**Requirement:** From the article about Eric Turner below, copy word for word the part that opens with the words containing "THE SHAPE OF" and closes with "the big play.".

**Text:**
THE SHAPE OF THINGS TO COME
There were times last season when Eric Turner's considerable patience wore thin. The Cleveland Brown fans—not to mention his own coaches—were wondering if the second-year safety, as good as he was, was worth his four-year, $6 million contract. Nobody questioned his heart, his brains or his talent, but Turner kept hearing that he wasn't making the big play.
"He wasn't finishing the play," says one Brown coach. "Against San Diego he misses the ball by two inches, and [Anthony] Miller catches a touchdown pass to win the game. Eric made a tremendous break to the ball, but...."
If you're a safety, the word but reverberates like an old Righteous Brothers record. Turner, the second pick of the entire 1991 NFL draft, came to the Browns advertised as a Terminator-type player, and the hits he dished out in his injury-shortened rookie season were worthy of a Schwarzenegger. Turner's first pro tackle bent the face mask of Cincinnati Bengal running back James Brooks. He ran back his first pro interception for a touchdown. In a game with the Houston Oilers that first season, Turner twice separated a pass receiver from the football with violent tackles.
Last year was different. The ball too often brushed Turner's fingertips and found a receiver. The hard hits came a millisecond late. Ohio's steel-gray skies seemed to have dulled the shiny skills of the All-America from UCLA. "The Cleveland winter did get to me a little," Turner says. "Snowing, no sun, no leaves on the trees." He laughs. "It was just dark."

**Extracted information:**

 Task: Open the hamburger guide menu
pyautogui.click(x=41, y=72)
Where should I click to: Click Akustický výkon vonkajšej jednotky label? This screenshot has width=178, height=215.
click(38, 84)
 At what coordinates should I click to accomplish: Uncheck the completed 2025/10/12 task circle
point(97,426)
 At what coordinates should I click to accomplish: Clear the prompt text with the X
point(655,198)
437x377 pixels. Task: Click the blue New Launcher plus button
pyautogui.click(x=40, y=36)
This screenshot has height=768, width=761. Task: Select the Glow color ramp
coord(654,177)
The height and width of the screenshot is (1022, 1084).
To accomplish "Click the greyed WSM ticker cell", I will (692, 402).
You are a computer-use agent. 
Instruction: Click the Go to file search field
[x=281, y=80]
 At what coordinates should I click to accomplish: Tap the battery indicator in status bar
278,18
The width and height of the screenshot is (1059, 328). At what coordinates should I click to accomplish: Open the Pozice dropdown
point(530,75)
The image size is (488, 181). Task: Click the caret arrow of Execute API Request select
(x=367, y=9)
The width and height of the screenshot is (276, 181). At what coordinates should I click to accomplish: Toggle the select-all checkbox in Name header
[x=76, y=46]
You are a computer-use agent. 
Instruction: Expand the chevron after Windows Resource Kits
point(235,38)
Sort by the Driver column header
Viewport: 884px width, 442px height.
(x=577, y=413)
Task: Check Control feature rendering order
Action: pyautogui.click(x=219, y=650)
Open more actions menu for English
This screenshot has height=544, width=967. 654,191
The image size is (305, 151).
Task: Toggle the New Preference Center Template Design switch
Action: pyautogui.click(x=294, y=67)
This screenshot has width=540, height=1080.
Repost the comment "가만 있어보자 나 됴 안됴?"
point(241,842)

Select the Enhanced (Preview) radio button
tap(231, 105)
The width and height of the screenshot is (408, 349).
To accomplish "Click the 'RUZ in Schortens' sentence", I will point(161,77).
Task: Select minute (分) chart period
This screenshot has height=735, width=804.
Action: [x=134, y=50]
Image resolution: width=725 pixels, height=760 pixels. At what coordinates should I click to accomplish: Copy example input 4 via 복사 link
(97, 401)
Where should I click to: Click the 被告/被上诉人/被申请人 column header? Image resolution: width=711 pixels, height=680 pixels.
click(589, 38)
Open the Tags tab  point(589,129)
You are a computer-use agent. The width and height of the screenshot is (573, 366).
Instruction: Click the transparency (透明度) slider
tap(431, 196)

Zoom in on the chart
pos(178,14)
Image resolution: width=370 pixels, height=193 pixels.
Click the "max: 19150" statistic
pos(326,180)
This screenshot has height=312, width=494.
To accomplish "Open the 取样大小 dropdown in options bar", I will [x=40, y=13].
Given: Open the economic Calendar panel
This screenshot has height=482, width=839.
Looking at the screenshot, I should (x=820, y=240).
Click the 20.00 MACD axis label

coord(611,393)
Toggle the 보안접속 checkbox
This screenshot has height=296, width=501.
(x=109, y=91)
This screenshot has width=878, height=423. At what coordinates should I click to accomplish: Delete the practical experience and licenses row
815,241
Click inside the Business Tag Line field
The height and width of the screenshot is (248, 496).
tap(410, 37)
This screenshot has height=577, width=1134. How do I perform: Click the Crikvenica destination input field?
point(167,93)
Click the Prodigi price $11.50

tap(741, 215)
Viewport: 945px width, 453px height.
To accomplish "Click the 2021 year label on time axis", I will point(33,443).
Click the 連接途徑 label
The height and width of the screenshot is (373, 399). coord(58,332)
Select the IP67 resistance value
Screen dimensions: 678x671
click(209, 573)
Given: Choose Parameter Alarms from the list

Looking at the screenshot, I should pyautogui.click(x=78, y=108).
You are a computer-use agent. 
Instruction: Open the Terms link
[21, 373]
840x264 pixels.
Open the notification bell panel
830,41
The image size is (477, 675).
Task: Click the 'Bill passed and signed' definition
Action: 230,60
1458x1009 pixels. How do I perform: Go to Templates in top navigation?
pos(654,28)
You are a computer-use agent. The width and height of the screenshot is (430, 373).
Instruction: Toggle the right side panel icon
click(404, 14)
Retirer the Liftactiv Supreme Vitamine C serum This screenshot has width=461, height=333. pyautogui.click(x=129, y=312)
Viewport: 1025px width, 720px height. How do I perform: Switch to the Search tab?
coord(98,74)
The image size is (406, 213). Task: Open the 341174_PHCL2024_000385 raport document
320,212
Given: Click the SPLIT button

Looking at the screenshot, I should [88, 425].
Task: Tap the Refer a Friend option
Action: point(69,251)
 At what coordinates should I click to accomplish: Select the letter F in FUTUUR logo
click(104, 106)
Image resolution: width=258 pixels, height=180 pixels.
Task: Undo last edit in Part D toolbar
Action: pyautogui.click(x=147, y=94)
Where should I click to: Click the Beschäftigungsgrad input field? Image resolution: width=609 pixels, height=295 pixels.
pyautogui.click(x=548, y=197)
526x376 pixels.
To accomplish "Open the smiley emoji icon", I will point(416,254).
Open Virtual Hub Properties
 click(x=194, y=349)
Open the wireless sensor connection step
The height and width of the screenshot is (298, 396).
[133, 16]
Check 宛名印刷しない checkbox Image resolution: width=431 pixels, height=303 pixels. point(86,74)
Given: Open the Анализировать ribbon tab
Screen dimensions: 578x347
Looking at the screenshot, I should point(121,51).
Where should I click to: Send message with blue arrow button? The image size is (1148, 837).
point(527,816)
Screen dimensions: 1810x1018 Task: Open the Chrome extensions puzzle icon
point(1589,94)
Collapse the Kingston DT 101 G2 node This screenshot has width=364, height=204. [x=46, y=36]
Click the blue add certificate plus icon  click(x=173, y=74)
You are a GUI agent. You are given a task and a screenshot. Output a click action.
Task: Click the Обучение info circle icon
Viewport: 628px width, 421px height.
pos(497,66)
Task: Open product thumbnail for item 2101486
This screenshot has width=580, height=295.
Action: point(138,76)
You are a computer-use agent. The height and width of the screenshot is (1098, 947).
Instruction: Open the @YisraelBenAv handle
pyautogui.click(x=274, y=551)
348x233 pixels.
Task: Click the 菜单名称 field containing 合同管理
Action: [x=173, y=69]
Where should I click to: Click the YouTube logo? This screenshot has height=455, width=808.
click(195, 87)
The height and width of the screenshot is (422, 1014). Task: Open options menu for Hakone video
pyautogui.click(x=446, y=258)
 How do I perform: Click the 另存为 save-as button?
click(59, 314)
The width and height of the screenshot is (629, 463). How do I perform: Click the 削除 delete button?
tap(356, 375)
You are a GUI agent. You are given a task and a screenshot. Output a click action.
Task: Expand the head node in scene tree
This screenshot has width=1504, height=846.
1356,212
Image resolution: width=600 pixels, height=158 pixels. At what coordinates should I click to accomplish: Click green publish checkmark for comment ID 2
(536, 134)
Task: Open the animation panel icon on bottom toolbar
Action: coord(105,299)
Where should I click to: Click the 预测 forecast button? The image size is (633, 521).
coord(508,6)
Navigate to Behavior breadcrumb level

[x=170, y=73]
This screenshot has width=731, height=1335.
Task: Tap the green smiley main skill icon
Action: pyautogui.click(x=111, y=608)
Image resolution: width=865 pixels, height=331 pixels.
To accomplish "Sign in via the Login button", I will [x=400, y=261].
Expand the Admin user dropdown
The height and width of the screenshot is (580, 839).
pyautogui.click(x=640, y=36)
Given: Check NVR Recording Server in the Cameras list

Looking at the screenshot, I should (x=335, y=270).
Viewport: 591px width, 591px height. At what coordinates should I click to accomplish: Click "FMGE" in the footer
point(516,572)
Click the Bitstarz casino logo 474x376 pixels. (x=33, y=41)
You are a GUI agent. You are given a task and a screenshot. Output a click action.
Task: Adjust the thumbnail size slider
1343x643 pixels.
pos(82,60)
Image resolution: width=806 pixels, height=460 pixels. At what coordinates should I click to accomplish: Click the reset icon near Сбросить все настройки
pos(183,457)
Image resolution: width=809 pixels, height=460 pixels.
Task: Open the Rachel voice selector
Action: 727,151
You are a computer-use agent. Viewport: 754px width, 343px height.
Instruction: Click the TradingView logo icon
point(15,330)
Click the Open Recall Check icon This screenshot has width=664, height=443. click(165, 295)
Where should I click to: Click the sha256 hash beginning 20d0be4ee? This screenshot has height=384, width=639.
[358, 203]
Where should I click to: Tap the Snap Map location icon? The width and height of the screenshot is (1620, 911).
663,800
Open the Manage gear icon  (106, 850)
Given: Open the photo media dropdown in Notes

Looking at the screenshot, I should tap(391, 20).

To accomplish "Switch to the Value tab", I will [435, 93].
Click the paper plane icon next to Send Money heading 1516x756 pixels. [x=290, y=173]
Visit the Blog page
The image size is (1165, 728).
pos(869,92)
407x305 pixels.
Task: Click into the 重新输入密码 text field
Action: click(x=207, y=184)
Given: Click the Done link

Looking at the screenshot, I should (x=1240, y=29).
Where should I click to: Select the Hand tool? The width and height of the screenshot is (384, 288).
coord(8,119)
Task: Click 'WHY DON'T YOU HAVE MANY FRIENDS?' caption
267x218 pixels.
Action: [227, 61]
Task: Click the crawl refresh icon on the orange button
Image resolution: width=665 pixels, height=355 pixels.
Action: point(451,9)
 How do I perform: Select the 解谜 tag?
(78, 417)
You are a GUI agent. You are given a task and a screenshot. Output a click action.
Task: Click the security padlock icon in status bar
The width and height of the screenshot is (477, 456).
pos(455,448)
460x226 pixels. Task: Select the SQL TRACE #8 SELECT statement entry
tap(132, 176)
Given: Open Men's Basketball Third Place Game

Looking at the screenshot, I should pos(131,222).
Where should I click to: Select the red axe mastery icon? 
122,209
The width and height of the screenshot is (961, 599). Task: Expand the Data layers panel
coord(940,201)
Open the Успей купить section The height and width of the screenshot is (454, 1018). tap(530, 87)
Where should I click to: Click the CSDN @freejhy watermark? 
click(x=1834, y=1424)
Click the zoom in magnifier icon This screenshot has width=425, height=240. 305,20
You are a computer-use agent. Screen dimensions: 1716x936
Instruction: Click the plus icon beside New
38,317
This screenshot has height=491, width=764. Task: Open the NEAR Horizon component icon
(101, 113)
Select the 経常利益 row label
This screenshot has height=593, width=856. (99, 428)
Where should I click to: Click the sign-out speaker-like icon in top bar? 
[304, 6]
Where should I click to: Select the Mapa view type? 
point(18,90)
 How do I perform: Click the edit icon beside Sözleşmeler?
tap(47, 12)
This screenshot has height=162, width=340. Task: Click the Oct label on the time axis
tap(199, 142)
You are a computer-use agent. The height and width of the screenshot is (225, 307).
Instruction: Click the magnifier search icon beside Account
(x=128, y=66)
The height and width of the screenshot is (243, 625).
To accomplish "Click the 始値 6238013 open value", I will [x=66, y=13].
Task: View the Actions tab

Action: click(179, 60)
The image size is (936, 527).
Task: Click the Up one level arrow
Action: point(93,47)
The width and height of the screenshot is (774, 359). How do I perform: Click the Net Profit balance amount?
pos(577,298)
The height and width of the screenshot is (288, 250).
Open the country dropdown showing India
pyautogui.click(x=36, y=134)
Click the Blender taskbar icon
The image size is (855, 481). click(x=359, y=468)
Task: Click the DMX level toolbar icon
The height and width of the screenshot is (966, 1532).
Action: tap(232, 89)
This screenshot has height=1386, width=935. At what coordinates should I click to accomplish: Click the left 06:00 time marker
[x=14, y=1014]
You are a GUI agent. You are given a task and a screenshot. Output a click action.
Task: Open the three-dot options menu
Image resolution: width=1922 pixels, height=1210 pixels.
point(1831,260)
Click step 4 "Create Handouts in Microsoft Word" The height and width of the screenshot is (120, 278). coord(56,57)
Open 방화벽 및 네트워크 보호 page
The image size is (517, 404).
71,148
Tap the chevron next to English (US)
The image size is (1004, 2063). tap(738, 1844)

**Response to the task:**
THE SHAPE OF THINGS TO COME
There were times last season when Eric Turner's considerable patience wore thin. The Cleveland Brown fans—not to mention his own coaches—were wondering if the second-year safety, as good as he was, was worth his four-year, $6 million contract. Nobody questioned his heart, his brains or his talent, but Turner kept hearing that he wasn't making the big play.